The problem -
Every record below should be printed exactly as it appears.

Supplied records -
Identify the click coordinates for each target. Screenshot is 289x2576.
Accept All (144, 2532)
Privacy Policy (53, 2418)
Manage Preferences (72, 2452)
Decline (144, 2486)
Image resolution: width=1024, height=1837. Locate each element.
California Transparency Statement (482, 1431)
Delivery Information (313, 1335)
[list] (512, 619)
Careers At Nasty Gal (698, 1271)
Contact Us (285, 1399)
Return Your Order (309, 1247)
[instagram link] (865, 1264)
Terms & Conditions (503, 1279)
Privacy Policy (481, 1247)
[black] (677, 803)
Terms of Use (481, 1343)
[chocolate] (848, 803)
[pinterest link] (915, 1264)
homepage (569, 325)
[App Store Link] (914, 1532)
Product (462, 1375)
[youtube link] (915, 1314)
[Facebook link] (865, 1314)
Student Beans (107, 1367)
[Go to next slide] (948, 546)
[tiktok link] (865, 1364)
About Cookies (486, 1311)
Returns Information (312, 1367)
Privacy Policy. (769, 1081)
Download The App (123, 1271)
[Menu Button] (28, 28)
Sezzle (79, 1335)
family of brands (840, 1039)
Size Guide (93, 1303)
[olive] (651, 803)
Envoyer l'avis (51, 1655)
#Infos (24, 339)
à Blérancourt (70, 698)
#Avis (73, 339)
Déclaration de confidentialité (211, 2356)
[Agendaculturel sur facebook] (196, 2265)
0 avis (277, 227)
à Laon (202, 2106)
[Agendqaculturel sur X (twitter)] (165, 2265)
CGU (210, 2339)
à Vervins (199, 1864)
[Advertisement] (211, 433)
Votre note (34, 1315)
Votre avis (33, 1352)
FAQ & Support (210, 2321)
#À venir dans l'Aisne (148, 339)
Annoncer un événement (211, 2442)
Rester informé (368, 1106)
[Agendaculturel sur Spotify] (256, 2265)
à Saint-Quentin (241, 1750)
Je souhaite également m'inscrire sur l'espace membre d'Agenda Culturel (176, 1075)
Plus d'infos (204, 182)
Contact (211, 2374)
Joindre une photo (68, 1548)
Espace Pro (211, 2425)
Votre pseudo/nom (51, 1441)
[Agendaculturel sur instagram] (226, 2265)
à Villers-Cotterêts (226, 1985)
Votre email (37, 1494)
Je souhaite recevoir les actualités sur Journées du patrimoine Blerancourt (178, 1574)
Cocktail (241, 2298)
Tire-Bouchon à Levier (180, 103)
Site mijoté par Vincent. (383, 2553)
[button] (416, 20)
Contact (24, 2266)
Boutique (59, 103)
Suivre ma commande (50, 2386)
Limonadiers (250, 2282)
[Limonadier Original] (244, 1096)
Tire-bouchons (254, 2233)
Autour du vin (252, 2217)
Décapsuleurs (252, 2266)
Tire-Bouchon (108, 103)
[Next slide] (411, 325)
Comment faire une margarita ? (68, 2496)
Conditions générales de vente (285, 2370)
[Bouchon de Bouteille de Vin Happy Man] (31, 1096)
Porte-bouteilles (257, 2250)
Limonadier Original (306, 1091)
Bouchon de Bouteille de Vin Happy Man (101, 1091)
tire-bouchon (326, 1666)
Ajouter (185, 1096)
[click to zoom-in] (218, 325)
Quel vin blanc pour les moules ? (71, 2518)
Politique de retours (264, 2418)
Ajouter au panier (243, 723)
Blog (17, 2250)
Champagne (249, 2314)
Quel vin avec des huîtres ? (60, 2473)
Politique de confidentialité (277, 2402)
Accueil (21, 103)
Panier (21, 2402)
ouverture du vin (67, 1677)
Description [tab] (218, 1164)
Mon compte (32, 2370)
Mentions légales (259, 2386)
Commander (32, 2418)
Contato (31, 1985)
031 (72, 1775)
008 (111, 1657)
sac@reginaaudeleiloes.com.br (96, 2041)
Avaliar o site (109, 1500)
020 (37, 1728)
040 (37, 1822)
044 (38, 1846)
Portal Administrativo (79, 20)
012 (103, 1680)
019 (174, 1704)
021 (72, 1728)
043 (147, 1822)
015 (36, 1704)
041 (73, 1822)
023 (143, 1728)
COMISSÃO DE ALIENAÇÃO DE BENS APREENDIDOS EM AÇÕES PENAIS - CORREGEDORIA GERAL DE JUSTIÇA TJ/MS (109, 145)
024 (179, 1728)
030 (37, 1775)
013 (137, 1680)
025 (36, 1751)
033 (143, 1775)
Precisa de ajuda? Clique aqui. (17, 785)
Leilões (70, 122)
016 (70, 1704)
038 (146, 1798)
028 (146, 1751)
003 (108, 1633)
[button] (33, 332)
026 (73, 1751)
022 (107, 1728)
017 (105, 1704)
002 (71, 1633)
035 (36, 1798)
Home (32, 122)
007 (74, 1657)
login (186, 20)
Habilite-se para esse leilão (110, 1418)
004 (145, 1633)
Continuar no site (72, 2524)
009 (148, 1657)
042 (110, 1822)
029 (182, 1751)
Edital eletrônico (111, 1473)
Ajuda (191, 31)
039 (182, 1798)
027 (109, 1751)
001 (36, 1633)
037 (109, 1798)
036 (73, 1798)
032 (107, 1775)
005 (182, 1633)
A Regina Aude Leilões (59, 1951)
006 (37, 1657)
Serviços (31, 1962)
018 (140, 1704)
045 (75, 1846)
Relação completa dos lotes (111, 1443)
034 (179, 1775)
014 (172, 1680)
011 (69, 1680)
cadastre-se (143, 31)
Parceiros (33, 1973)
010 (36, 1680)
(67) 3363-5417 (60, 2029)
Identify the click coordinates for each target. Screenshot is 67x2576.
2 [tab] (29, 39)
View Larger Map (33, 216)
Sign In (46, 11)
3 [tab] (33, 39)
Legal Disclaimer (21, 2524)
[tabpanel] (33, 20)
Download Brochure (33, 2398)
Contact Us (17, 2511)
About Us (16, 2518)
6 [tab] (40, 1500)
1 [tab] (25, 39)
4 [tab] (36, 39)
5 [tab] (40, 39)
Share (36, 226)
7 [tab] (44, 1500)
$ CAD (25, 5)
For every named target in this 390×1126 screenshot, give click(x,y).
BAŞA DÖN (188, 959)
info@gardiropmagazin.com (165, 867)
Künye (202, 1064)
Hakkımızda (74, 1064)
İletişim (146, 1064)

Task solution -
Identify the click coordinates for each target. Screenshot is 289x2576.
Accept All (144, 2532)
Privacy Policy (53, 2418)
Manage Preferences (72, 2452)
Decline (144, 2486)
Image resolution: width=1024, height=1837. Locate each element.
California Transparency Statement (482, 1431)
Delivery Information (313, 1335)
[list] (512, 619)
Careers At Nasty Gal (698, 1271)
Contact Us (285, 1399)
Return Your Order (309, 1247)
[instagram link] (865, 1264)
Terms & Conditions (503, 1279)
Privacy Policy (481, 1247)
[black] (677, 803)
Terms of Use (481, 1343)
[chocolate] (848, 803)
[pinterest link] (915, 1264)
homepage (569, 325)
[App Store Link] (914, 1532)
Product (462, 1375)
[youtube link] (915, 1314)
[Facebook link] (865, 1314)
Student Beans (107, 1367)
[Go to next slide] (948, 546)
[tiktok link] (865, 1364)
About Cookies (486, 1311)
Returns Information (312, 1367)
Privacy Policy. (769, 1081)
Download The App (123, 1271)
[Menu Button] (28, 28)
Sezzle (79, 1335)
family of brands (840, 1039)
Size Guide (93, 1303)
[olive] (651, 803)
Envoyer l'avis (51, 1655)
#Infos (24, 339)
à Blérancourt (70, 698)
#Avis (73, 339)
Déclaration de confidentialité (211, 2356)
[Agendaculturel sur facebook] (196, 2265)
0 avis (277, 227)
à Laon (202, 2106)
[Agendqaculturel sur X (twitter)] (165, 2265)
CGU (210, 2339)
à Vervins (199, 1864)
[Advertisement] (211, 433)
Votre note (34, 1315)
Votre avis (33, 1352)
FAQ & Support (210, 2321)
#À venir dans l'Aisne (148, 339)
Annoncer un événement (211, 2442)
Rester informé (368, 1106)
[Agendaculturel sur Spotify] (256, 2265)
à Saint-Quentin (241, 1750)
Je souhaite également m'inscrire sur l'espace membre d'Agenda Culturel (176, 1075)
Plus d'infos (204, 182)
Contact (211, 2374)
Joindre une photo (68, 1548)
Espace Pro (211, 2425)
Votre pseudo/nom (51, 1441)
[Agendaculturel sur instagram] (226, 2265)
à Villers-Cotterêts (226, 1985)
Votre email (37, 1494)
Je souhaite recevoir les actualités sur Journées du patrimoine Blerancourt (178, 1574)
Cocktail (241, 2298)
Tire-Bouchon à Levier (180, 103)
Site mijoté par Vincent. (383, 2553)
[button] (416, 20)
Contact (24, 2266)
Boutique (59, 103)
Suivre ma commande (50, 2386)
Limonadiers (250, 2282)
[Limonadier Original] (244, 1096)
Tire-bouchons (254, 2233)
Autour du vin (252, 2217)
Décapsuleurs (252, 2266)
Tire-Bouchon (108, 103)
[Next slide] (411, 325)
Comment faire une margarita ? (68, 2496)
Conditions générales de vente (285, 2370)
[Bouchon de Bouteille de Vin Happy Man] (31, 1096)
Porte-bouteilles (257, 2250)
Limonadier Original (306, 1091)
Bouchon de Bouteille de Vin Happy Man (101, 1091)
tire-bouchon (326, 1666)
Ajouter (185, 1096)
[click to zoom-in] (218, 325)
Quel vin blanc pour les moules ? (71, 2518)
Politique de retours (264, 2418)
Ajouter au panier (243, 723)
Blog (17, 2250)
Champagne (249, 2314)
Quel vin avec des huîtres ? (60, 2473)
Politique de confidentialité (277, 2402)
Accueil (21, 103)
Panier (21, 2402)
ouverture du vin (67, 1677)
Description [tab] (218, 1164)
Mon compte (32, 2370)
Mentions légales (259, 2386)
Commander (32, 2418)
Contato (31, 1985)
031 (72, 1775)
008 (111, 1657)
sac@reginaaudeleiloes.com.br (96, 2041)
Avaliar o site (109, 1500)
020 (37, 1728)
040 (37, 1822)
044 (38, 1846)
Portal Administrativo (79, 20)
012 (103, 1680)
019 (174, 1704)
021 (72, 1728)
043 (147, 1822)
015 (36, 1704)
041 (73, 1822)
023 (143, 1728)
COMISSÃO DE ALIENAÇÃO DE BENS APREENDIDOS EM AÇÕES PENAIS - CORREGEDORIA GERAL DE JUSTIÇA TJ/MS (109, 145)
024 (179, 1728)
030 (37, 1775)
013 (137, 1680)
025 (36, 1751)
033 (143, 1775)
Precisa de ajuda? Clique aqui. (17, 785)
Leilões (70, 122)
016 (70, 1704)
038 (146, 1798)
028 (146, 1751)
003 (108, 1633)
[button] (33, 332)
026 (73, 1751)
022 (107, 1728)
017 (105, 1704)
002 (71, 1633)
035 (36, 1798)
Home (32, 122)
007 (74, 1657)
login (186, 20)
Habilite-se para esse leilão (110, 1418)
004 (145, 1633)
Continuar no site (72, 2524)
009 (148, 1657)
042 (110, 1822)
029 (182, 1751)
Edital eletrônico (111, 1473)
Ajuda (191, 31)
039 (182, 1798)
027 (109, 1751)
001 (36, 1633)
037 (109, 1798)
036 (73, 1798)
032 (107, 1775)
005 (182, 1633)
A Regina Aude Leilões (59, 1951)
006 (37, 1657)
Serviços (31, 1962)
018 (140, 1704)
045 (75, 1846)
Relação completa dos lotes (111, 1443)
034 (179, 1775)
014 (172, 1680)
011 (69, 1680)
cadastre-se (143, 31)
Parceiros (33, 1973)
010 (36, 1680)
(67) 3363-5417 (60, 2029)
Identify the click coordinates for each target. Screenshot is 67x2576.
2 [tab] (29, 39)
View Larger Map (33, 216)
Sign In (46, 11)
3 [tab] (33, 39)
Legal Disclaimer (21, 2524)
[tabpanel] (33, 20)
Download Brochure (33, 2398)
Contact Us (17, 2511)
About Us (16, 2518)
6 [tab] (40, 1500)
1 [tab] (25, 39)
4 [tab] (36, 39)
5 [tab] (40, 39)
Share (36, 226)
7 [tab] (44, 1500)
$ CAD (25, 5)
For every named target in this 390×1126 screenshot, give click(x,y).
BAŞA DÖN (188, 959)
info@gardiropmagazin.com (165, 867)
Künye (202, 1064)
Hakkımızda (74, 1064)
İletişim (146, 1064)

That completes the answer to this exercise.